I'm a veteran and a refugee

I'm a veteran and a refugee

Group script-poem produced at HASTAC by responding over two sessions to a meme, and a poem, and some feelings, and technologies

By Anne Balsamo, Alexandra Juhasz, Gary Lai, Nicole Manson, 
Tara McPherson, Roopa Vasudevan, Aneesh Vashisht, Michele White 

I'm a veteran.

I'm a refugee.

I'm a veteran and a refugee.

I'm a veteran refugee. I always leave home every chance I get because home is not enough to
satisfy everything you need. So, you go other places. And I've never felt at home 
anywhere because I was always on the move looking for the next place to go. On 
the other hand, I've always been at home wherever I've been.

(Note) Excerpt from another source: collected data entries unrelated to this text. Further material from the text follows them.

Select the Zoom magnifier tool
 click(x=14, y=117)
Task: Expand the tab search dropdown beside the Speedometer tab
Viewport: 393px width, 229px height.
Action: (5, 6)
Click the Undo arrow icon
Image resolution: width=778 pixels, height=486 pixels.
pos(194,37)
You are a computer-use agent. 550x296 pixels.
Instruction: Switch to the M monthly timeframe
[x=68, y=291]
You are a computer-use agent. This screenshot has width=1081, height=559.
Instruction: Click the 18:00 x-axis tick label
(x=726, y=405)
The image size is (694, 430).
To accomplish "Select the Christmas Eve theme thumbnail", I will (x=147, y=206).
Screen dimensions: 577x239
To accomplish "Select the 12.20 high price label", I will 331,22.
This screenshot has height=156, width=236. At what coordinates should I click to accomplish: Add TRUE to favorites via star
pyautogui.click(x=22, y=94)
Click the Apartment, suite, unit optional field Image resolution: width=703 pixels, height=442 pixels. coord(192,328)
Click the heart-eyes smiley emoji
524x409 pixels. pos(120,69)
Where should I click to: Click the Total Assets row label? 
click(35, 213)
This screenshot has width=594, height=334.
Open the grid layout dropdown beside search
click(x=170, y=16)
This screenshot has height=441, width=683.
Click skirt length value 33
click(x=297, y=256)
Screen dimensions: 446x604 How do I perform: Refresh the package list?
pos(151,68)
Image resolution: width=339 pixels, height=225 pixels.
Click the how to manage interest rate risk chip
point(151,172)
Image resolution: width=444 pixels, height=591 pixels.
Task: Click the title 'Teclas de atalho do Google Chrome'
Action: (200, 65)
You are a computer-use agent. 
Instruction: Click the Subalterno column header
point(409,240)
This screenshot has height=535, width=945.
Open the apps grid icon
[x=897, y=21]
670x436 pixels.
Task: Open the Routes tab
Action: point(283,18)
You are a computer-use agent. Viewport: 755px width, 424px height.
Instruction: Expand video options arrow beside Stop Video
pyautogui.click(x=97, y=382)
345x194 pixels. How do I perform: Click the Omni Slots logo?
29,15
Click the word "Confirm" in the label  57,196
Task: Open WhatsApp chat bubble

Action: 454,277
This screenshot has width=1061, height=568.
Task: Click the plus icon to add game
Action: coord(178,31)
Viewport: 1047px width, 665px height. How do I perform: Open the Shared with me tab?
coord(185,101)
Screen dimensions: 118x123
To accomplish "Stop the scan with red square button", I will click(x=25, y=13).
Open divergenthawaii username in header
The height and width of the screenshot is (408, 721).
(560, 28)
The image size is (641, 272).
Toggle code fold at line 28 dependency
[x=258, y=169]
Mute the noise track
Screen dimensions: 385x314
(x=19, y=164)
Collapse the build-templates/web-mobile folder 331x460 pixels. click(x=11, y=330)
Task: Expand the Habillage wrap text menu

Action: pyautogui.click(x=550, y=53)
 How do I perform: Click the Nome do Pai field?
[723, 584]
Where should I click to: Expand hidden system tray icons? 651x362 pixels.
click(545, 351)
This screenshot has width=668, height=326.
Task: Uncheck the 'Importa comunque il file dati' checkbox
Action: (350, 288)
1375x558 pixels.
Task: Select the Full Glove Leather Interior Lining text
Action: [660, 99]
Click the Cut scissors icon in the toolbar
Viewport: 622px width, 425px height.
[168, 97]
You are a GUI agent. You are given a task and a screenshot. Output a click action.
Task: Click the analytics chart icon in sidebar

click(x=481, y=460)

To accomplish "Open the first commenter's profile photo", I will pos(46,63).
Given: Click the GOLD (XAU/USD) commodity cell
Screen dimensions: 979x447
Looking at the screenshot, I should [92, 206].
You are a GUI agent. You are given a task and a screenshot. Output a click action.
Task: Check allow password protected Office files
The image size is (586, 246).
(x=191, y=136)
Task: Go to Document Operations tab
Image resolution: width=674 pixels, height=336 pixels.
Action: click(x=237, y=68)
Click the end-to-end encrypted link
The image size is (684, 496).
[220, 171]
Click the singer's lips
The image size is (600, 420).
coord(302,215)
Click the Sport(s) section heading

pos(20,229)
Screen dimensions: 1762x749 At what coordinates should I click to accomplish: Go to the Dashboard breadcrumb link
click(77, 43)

Does anybody like that story? Does anyone here feel like that story resonates for you? Can you join us?

Yes. That resonates because I moved a lot when I was growing up and so I don't have one place that's really home except where I make home with people I love.

After hurricane Katrina there was no food or water in New Orleans. Cuba offered to come and provide us with water. The US said no.

I feel terrible that that happened to you. I feel awful. That means that you didn't have enough resources when you could've had some.

Everywhere I walk into, I walk in with my identity as a First Nations woman. Everywhere I go 
that's how I identify. Yes, I've been mistaken for a Mexican or Polynesian when 
I've been in those places or even in Southern California I was mistaken as 
Mexican. But I went to Africa for the first time with my daughter cause she's half 
Kenyan and I was told I wasn't indigenous, in fact I was white. To everybody 
there because my skin wasn't black, I was white, and I actually on a drive got 
referred to, cause my daughter's stepmom was driving us, the police officer asked, 
"oh are you taking the boss around?"

That story resonates with me because I was born and grew up in the U.S., and I have traveled 
around a lot of places in the world and I'm never identified as an American. I'm 
always identified as something else. "Where are you really from?" And, in the 
moments that I go back to India, I am always not identified as an Indian because I 
carry myself in such a Western way that I couldn't possibly be from there.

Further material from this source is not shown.